*STATED GOAL*:
Return, without changes, the part that opens with the line containing "Screen dimensions: 786x593" and closes with the line containing "click(716, 16)", including both of those lines. Leave the pictures out of the answer.

*PROVIDED RECORDS*:
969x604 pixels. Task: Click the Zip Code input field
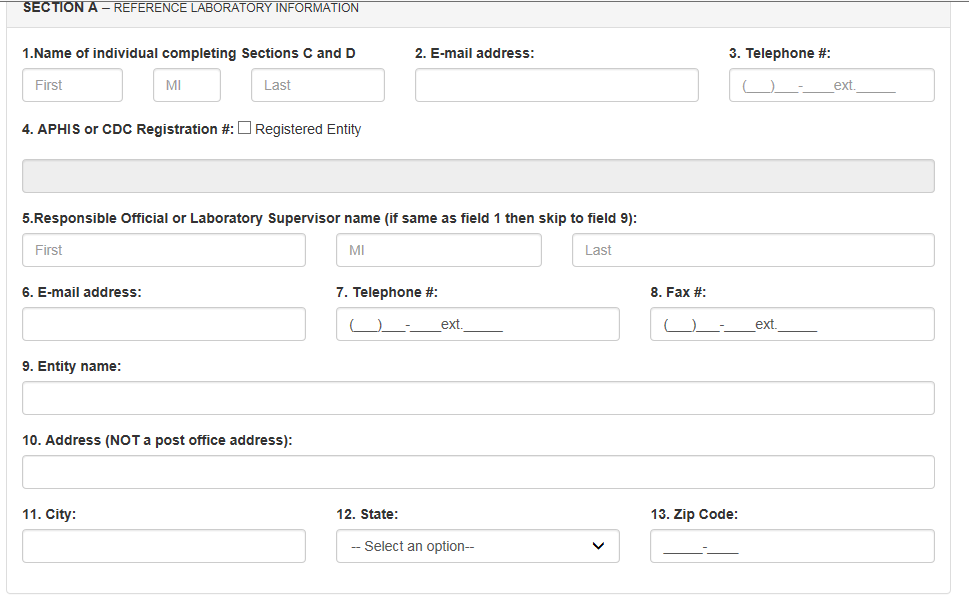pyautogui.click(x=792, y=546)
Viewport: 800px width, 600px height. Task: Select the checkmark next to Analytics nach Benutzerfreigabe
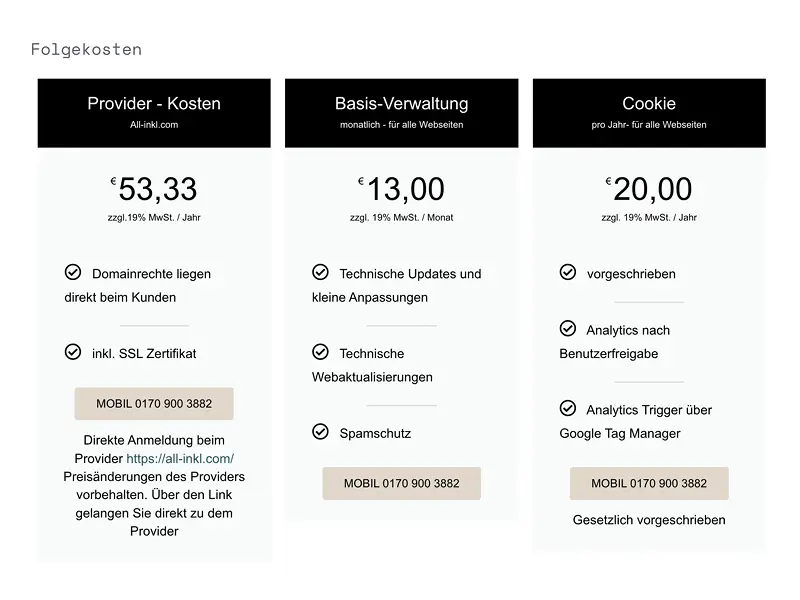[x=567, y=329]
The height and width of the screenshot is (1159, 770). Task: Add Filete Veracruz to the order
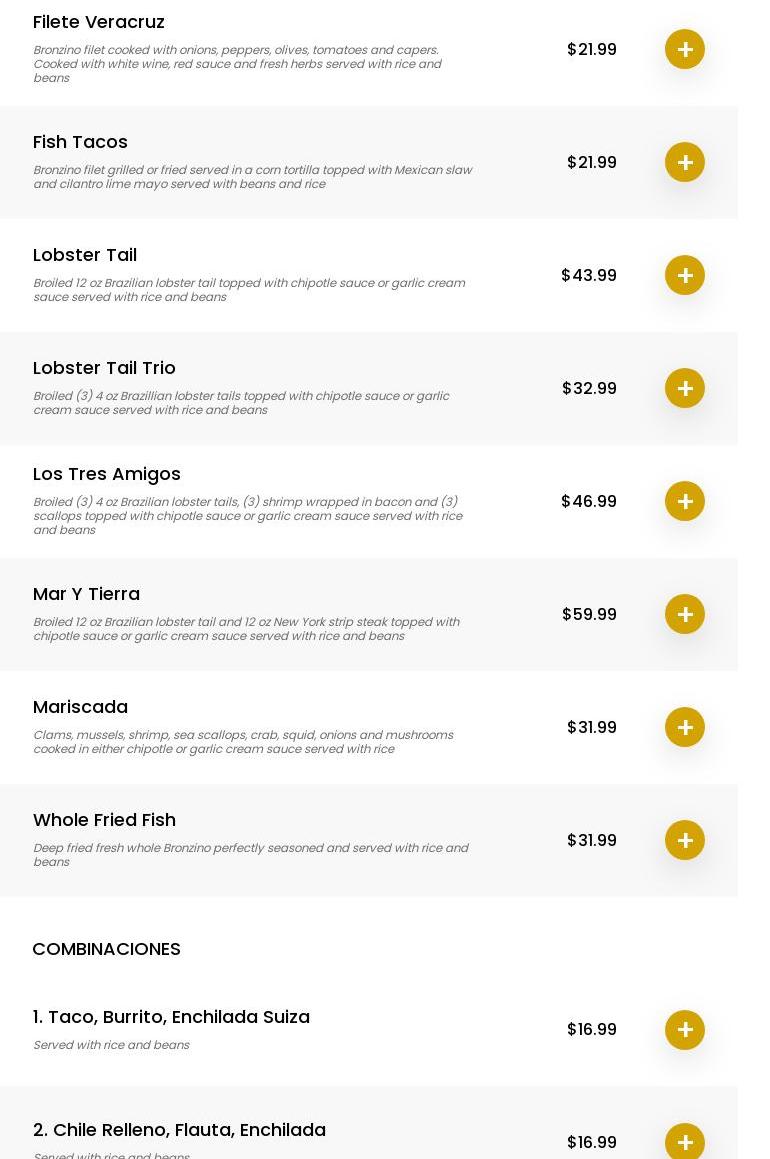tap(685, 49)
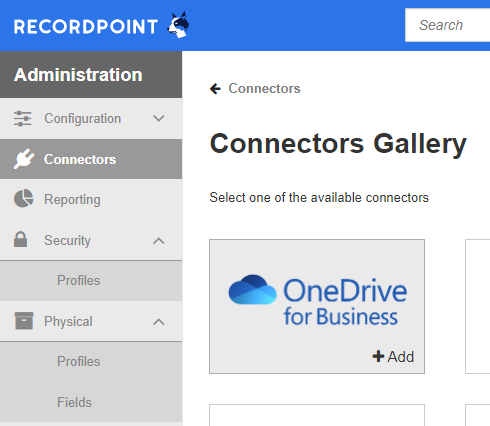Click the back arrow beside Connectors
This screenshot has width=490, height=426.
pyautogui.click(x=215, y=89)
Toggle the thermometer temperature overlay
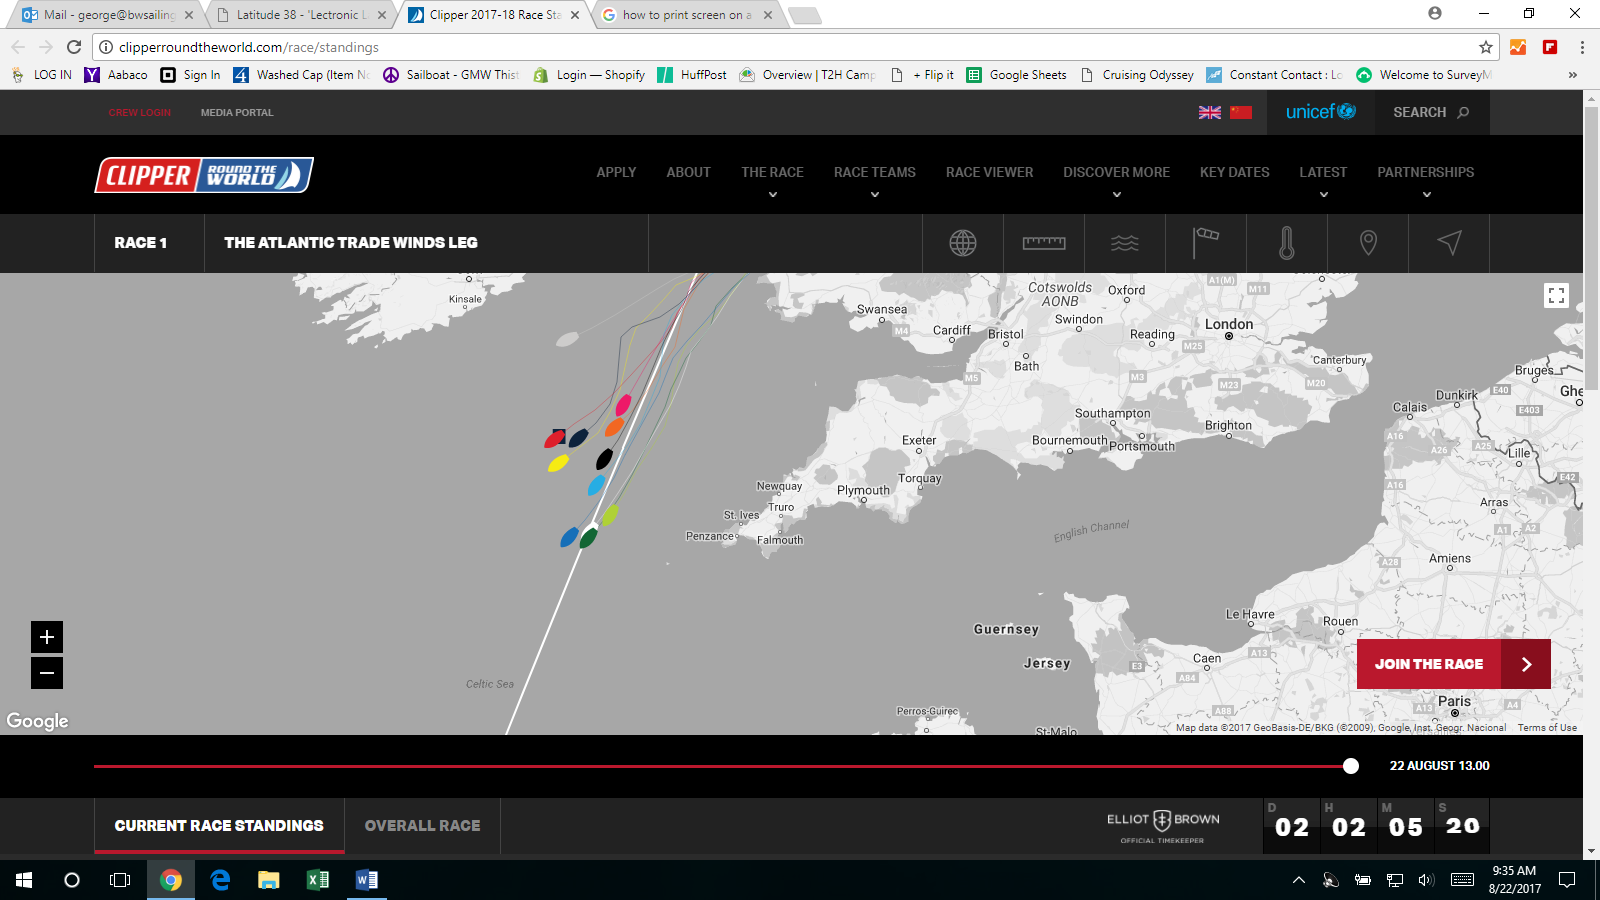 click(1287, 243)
---
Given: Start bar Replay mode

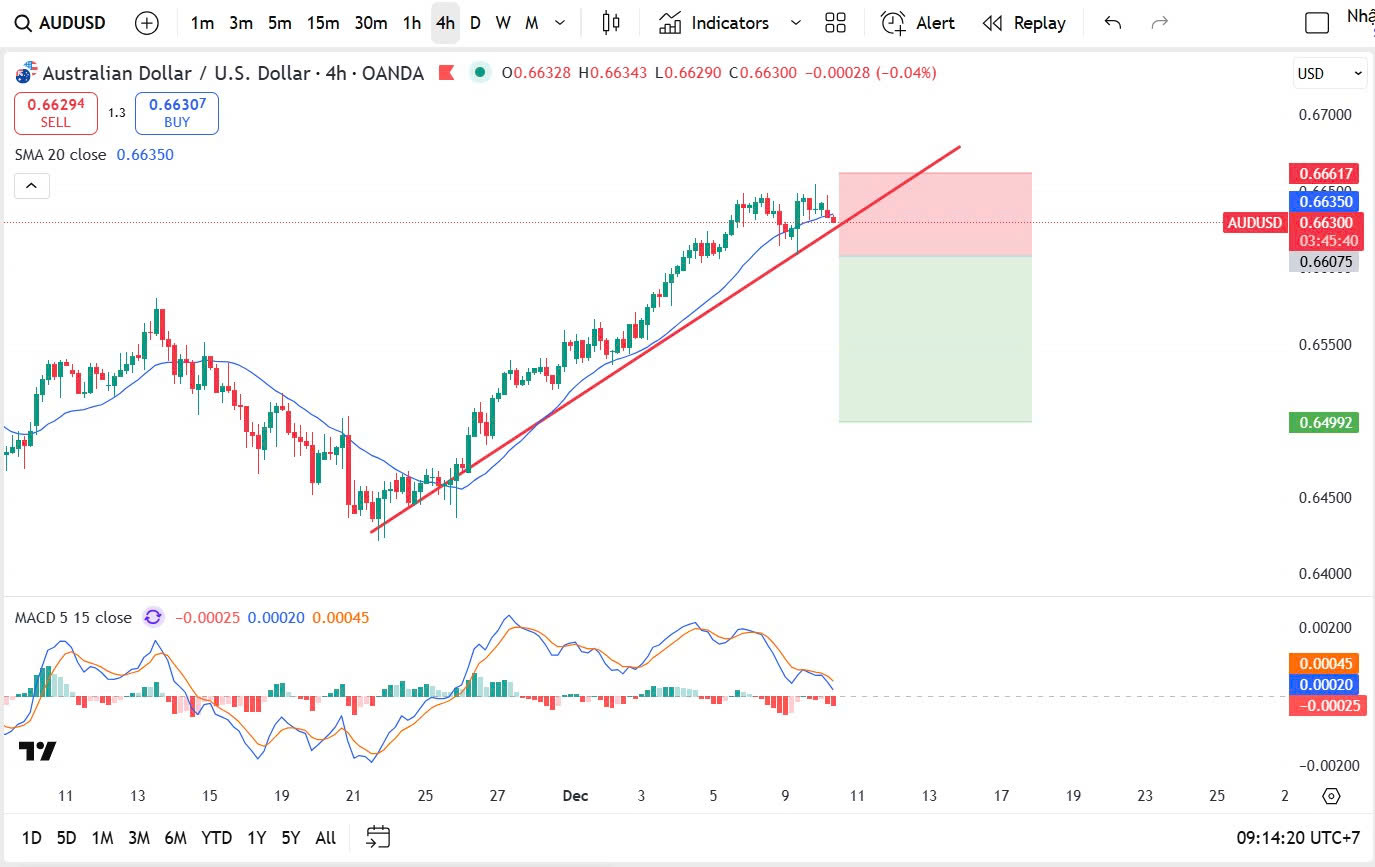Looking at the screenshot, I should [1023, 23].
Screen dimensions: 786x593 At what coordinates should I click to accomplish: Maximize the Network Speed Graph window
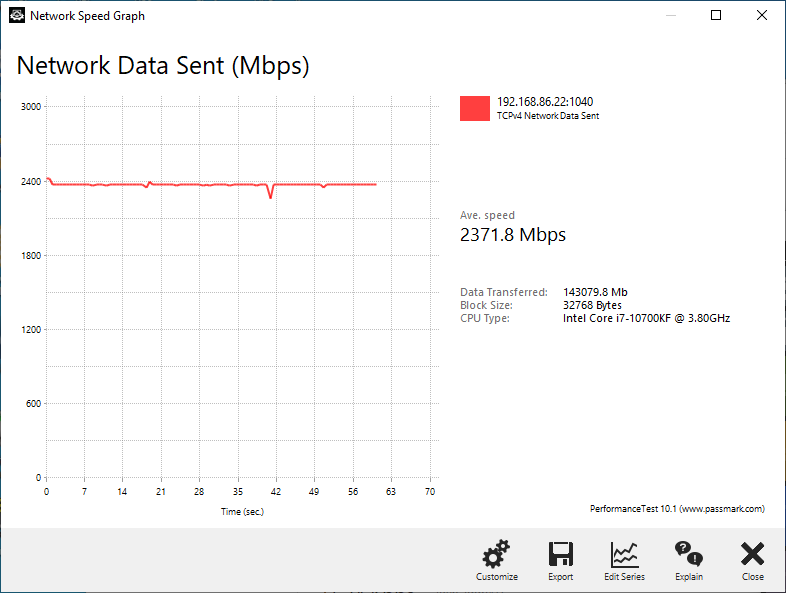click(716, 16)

*SOLUTION*:
Screen dimensions: 786x593 At what coordinates should I click to accomplish: Maximize the Network Speed Graph window
click(716, 16)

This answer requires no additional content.